» **Data supplied**:
-- Opening Marker --

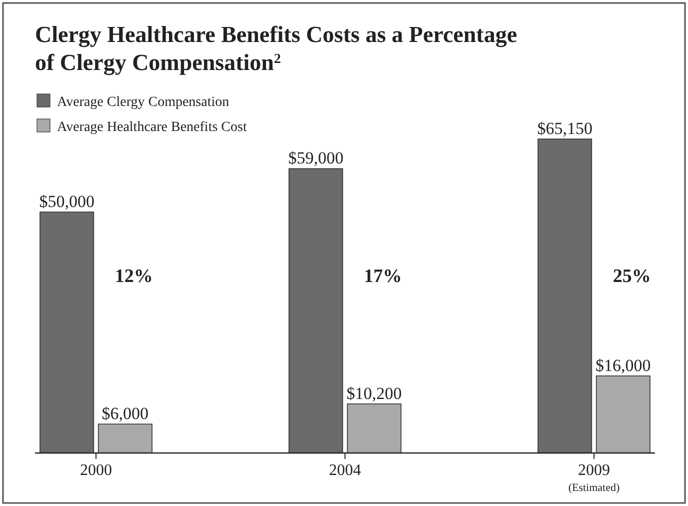 This screenshot has height=506, width=688. What do you see at coordinates (383, 276) in the screenshot?
I see `annotation: 17%` at bounding box center [383, 276].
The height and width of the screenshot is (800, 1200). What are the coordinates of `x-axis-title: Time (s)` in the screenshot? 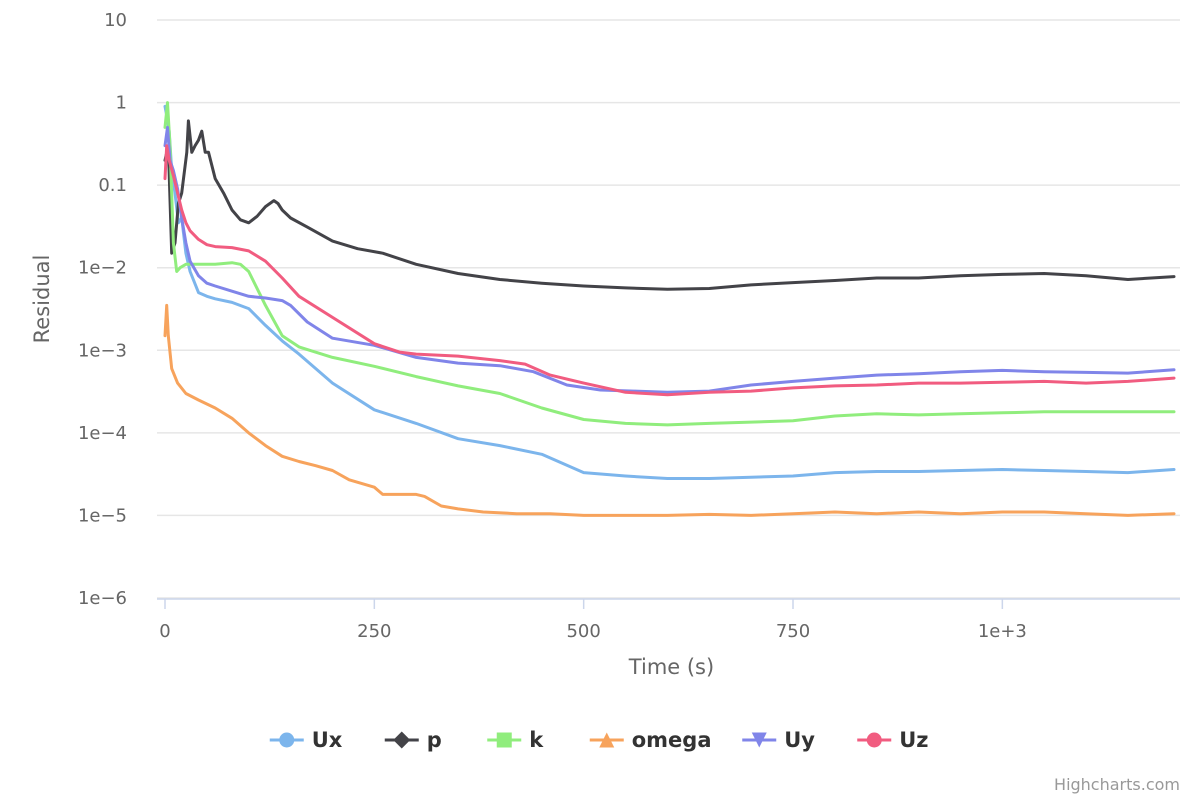 It's located at (671, 667).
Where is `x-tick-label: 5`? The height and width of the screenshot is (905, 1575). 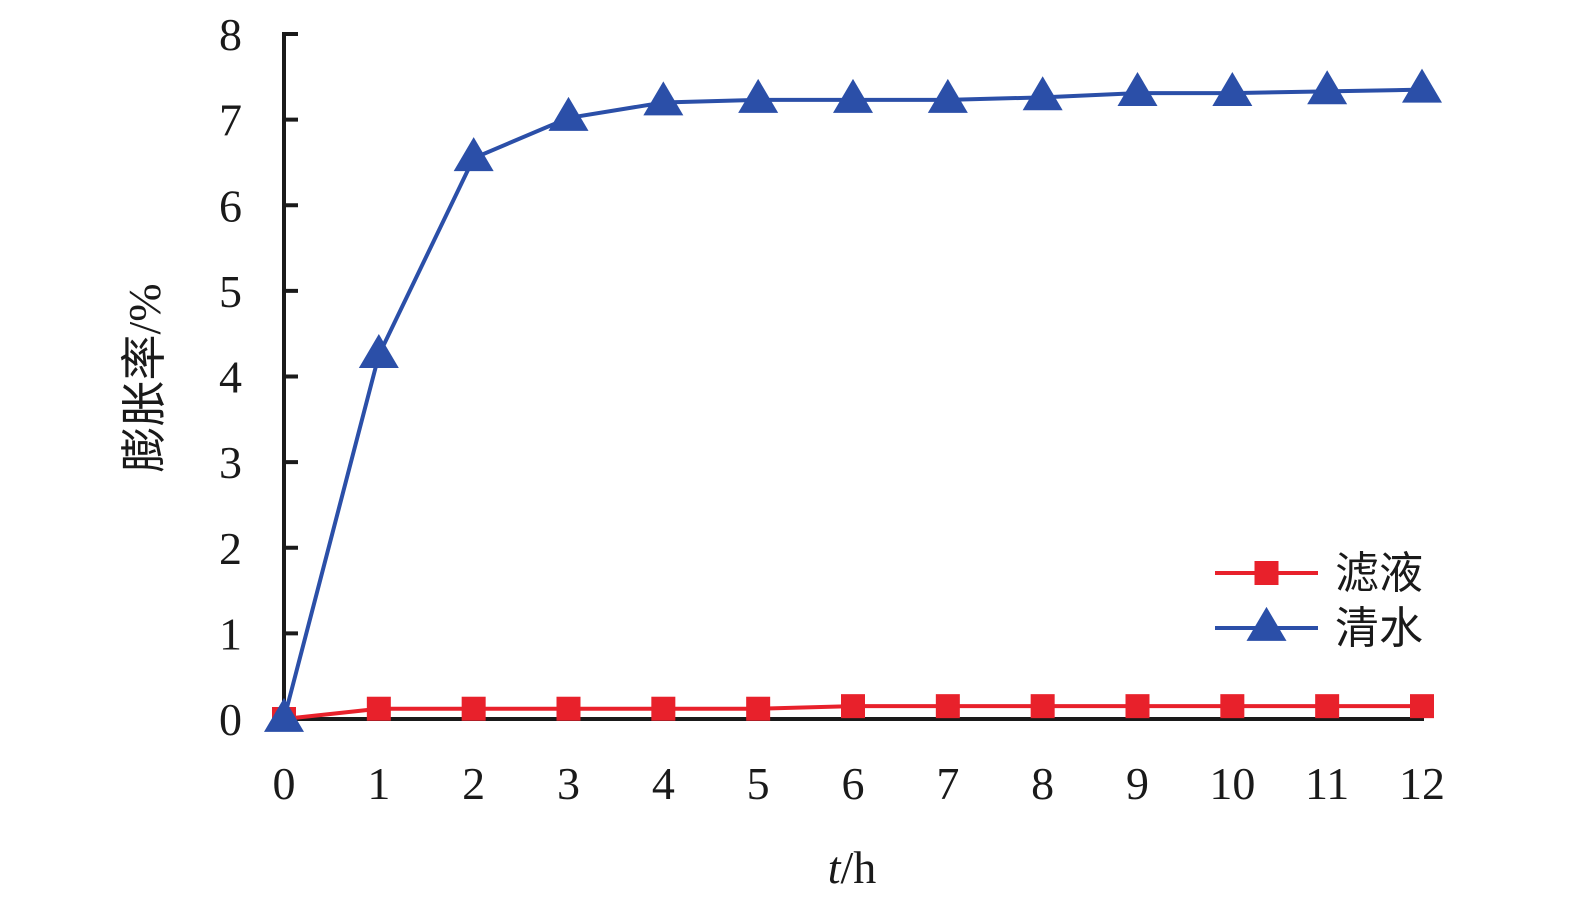
x-tick-label: 5 is located at coordinates (758, 784).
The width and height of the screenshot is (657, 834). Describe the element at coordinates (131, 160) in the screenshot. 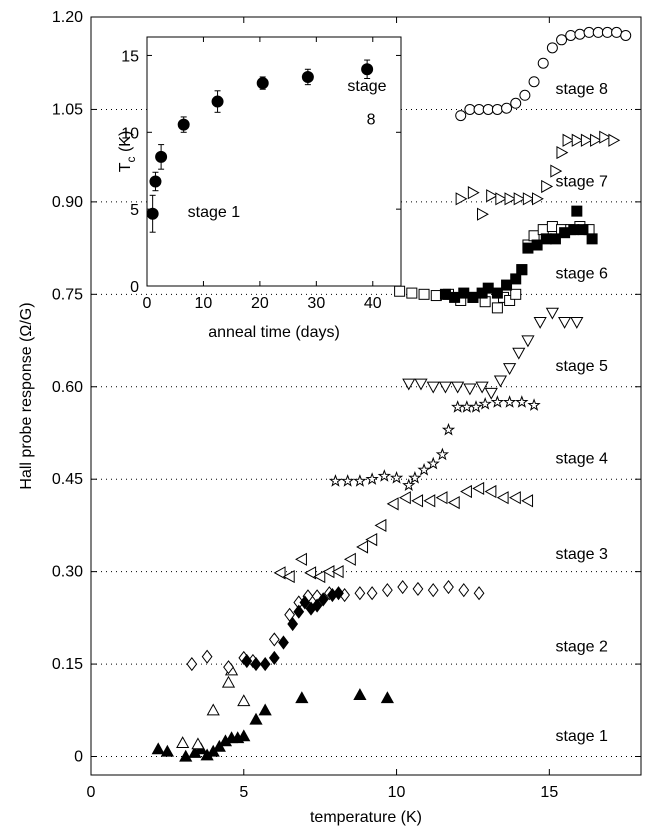

I see `inset-y-label-subscript: c` at that location.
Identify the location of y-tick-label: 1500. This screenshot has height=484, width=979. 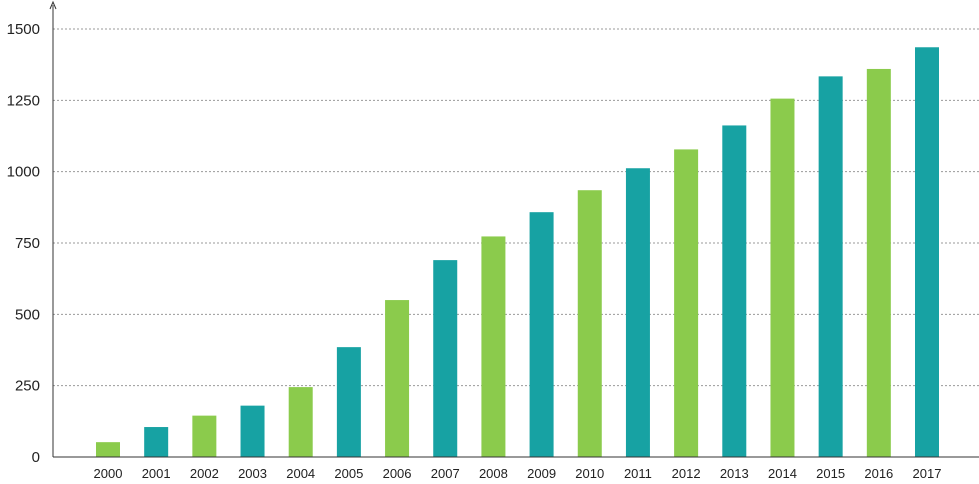
(24, 30).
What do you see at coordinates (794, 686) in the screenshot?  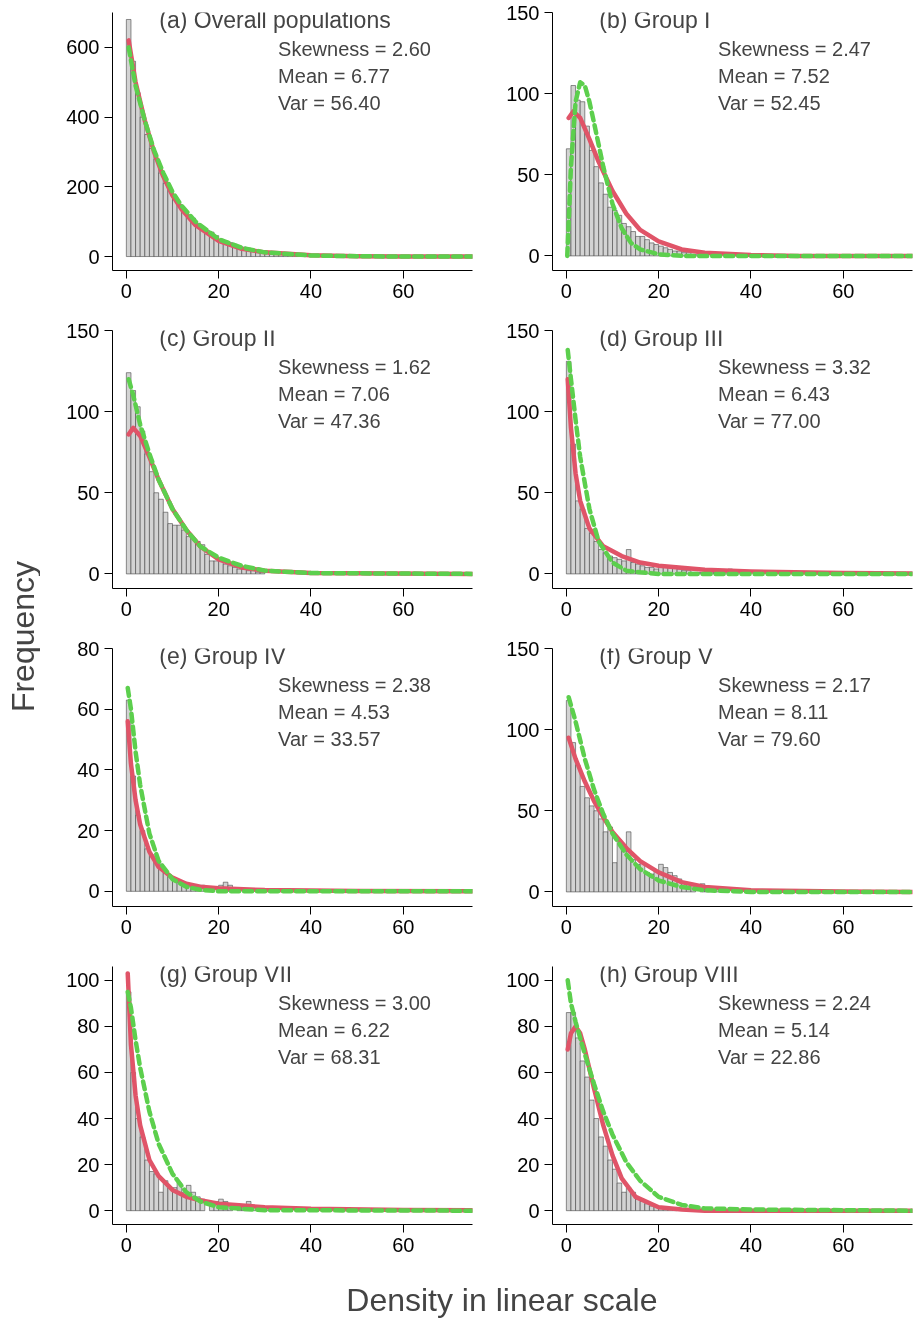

-- Closing Marker --

» **Task goal**:
Quote the items from the line containing "The width and" through the end, and omit the pictures.

» **Solution**:
The width and height of the screenshot is (657, 834). Describe the element at coordinates (131, 160) in the screenshot. 

I see `inset-y-label-subscript: c` at that location.
Identify the location of y-tick-label: 1500. This screenshot has height=484, width=979. 
(24, 30).
What do you see at coordinates (794, 686) in the screenshot?  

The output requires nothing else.